Sunday, April 15, 2012

Hate in public, love in private

The Geo-politics of Nepal and Bangladesh makes them very much
dependent upon India. (Map doesn't depict exact national boundaries.)
In the last week of March, I travelled through three countries – Nepal, India and Bangladesh. The travel was hectic – 12 hours bus ride from Kathmandu to Kakarbhitta, the eastern border of Nepal and travelling around 100kms in the Indian land before entering the Bangladesh through Burimari port and then another 12 hours bus ride to Dhaka. But that worries me the least - I am fond of travelling. Travel gives me immense opportunities to learn about the places and people that only existed in geography and social studies books.

In this trip, I happened to think about what the people of these three countries share in common. While the countries are diverse on their own, many cultural similarities exist and the people share similar lifestyle. India and Bangladesh are historically bound to each other –as they used to be single country until 1947. India also helped Bangladesh during their war of liberation in 1971 when they fought with Pakistan and finally broke away as independent nation on Dec. 16 of the same year. For Nepal too, India was the source of enlightenment and pilgrimage and remains to be the major source of jobs. Nepal is almost totally dependent upon India for foreign trade. Moreover, the feeling of Southasia regionalism binds people of this area to some extent.
However, the relationships between Nepal and Bangladesh with India are defined by the feeling of some sort of hegemony of the latter, called as India's 'big brotherness'. Consequently, there are equally strong 'nationalist' movements in Bangladesh and Nepal. In Bangladesh, this movement is led by the rightist and Islamic parties while contradictorily in Nepal, such movement is led by the leftist parties. Among the nationalistic diatribes, attack on India's hegemonic Hindi language defines major characteristic of nationalist movement. In fact, Hindi is also highly criticized within India for undermining and subverting local languages.
As a person grown in predominantly communist area of Nepal, I was taught to resist the influence of this language. However as I grew up, I developed a peculiar type of love towards this language – I very much liked Hindi songs; watching Hindi films whether in theatres or Indian TV channels constituted major part of my leisure time activities; and I started to identify myself with the stars of Hindi movies which is called Bollywood as the industry. That was the point when I could no more resist the hegemonic position of Hindi.
However, as I went to Dhaka for media studies in 2008, I had to question my preferences. Despite being closer with India in many aspects, Hindi movies were banned in theatres and first attack many of the Bangladeshi friends and even teachers made on us was that Nepal is not totally sovereign. Two reasons they would give us are - Hindi movies are publicly shown in theatres; and Indian currencies are accepted in Nepal. Yes, both of these points were true. This would make me feel remorse. Moreover, as Bangladesh is the youngest South Asian nation, Bangladeshis are more concerned about and proud of their language and culture.
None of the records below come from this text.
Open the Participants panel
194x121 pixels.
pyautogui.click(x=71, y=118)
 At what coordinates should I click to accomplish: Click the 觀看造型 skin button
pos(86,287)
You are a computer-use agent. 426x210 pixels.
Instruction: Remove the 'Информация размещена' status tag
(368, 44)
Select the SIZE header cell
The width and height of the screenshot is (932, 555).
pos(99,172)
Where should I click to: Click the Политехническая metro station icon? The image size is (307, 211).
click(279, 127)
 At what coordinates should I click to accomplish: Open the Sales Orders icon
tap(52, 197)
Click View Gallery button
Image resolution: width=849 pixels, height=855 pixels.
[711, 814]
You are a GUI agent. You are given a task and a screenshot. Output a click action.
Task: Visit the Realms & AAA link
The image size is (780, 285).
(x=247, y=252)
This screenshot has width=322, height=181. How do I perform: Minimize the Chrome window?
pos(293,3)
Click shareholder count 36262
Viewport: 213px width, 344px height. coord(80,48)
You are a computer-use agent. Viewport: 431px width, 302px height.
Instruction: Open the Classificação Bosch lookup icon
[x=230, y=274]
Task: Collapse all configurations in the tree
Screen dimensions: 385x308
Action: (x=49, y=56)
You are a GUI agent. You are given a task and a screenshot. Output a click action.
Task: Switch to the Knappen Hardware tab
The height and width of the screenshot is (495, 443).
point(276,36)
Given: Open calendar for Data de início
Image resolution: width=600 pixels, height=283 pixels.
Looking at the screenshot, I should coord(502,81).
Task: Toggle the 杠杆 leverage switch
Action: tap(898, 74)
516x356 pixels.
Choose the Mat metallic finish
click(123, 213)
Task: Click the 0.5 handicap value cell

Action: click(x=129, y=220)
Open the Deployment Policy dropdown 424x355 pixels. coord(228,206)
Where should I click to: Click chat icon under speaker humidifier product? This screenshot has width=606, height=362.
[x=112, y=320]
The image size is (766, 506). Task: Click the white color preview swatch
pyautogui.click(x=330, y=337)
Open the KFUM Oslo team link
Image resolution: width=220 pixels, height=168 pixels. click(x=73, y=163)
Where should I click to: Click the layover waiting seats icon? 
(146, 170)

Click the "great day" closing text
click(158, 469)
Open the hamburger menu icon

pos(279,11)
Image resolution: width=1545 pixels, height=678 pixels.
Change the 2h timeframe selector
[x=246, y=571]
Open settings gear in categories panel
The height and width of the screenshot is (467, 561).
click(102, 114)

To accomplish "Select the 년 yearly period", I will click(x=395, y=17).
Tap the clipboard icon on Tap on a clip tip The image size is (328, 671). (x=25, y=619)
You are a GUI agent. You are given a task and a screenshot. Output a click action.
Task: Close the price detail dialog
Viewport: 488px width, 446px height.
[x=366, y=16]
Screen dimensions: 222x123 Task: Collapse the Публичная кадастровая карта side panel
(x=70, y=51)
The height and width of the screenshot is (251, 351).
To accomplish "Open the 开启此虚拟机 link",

Language and cultural movement was integrally tied up with the independence movement of Bangladesh.
Expansion of Hindi in this region is an impact of globalization. As the biggest and most powerful nation of Southasia, the global popular culture first focused on infiltrating the Indian culture. After the liberalization of media market in the beginning of 1990s, private TV channels started bringing this global culture to the houses of middle class Indians. Though the Indian movie industry popularly called Bollywood was already serving the interest of globalizing forces, it was television that hugely expanded this influence. Hybrid versions of Hindi language like Hinglish (Hindi+English) were expounded and local languages started to become the hybrid of the three i.e. Hindi + English + local language. Now, powerful Bollywood industry and ever expanding Indian TV channels are expanding this culture across the borders of India to the countries like Nepal and Bangladesh too.
Certainly, with the global expansion of capitalism, cultural homogenization which helps Multi-national companies maximize their profit by producing and selling similar products across the world, is happening in the fastest pace. One world, one language and one culture would be the most profitable for these economic empires. In this context, it was worth celebrating Bangladeshi resistance of the hegemonic encroachment of Hindi language and predominantly Indian culture, at least publicly.
However, as I further explored Bangladeshi lifestyle, I was shocked to discover that the situation was no different – many Bangladeshis loved Hindi movies and therefore, cable TV channels would broadcast most of the Hindi movies on the same day of release in India! Moreover, as in Nepal, Bangladeshi housewives also loved Hindi TV serials, many youths wanted to identify themselves with the Bollywood stars and Indian Television were very popular.
Bangladesh is changing at a fast pace. To catch up with the global capitalist expansion, economic liberalization is rocketing up. That has forced people change their lifestyle and cultural engagements too. Striking example of this tolerance to globalization is that though Hindi movies are banned in theatres, Hollywood movies are not. People thronged to the multiplexes to watch Transporter 3 or Speed 2 even if these were shown in theatres after two years of original release or they might have watched them in DVDs multiple times.
Trend of watching Hollywood movies in theatres or Bollywood movies and Hindi serials in TV channels is more prevalent among the educated elites. This gives them a sense of being tied up with the global system and false consciousness of being a 'Global Citizen'. People in the lower rungs of the society will have additional feeling of pride of looking like the elites or a false consciousness of climbing the social ladder. This is not only about the language but more about the cultural encroachment. The western culture promoted as global by the media is affecting sub-regional cultures like Indian or Arabic and sub-regional cultures promoted by regional media industries like Bollywood are having toll on the local cultures like that of Bangladesh and Nepal.
Such love for Hindi was reinforced in my recent trip too. My bus trip started from Kathmandu listening to Hindi songs, which is not the matter of surprise for any Nepali. It certainly will not be different in India but striking for me was that during over 36 hours bus travel in Bangladesh, the music would not be different! Moreover, whenever they knew that I was a foreigner from Nepal, immigration authorities, shopkeepers in a popular tourist destination, hotel owner and even the begging children would speak in Hindi even if I spoke to them in Bangla. This was out of the general feeling that Hindi is widely understood and spoken in Nepal but that also makes Hindi acceptable, understood and spoken in Bangladesh too. This forced me to ask myself is hegemonic expansion of Hindi language truly irresistible? How long can this awkward feeling of hate in public and love in private last? However, it can be concluded that such vertical impact of global-regional-local culture will continue as long as the capitalism becomes successful to give people an illusion that it is bringing them prosperity and happiness.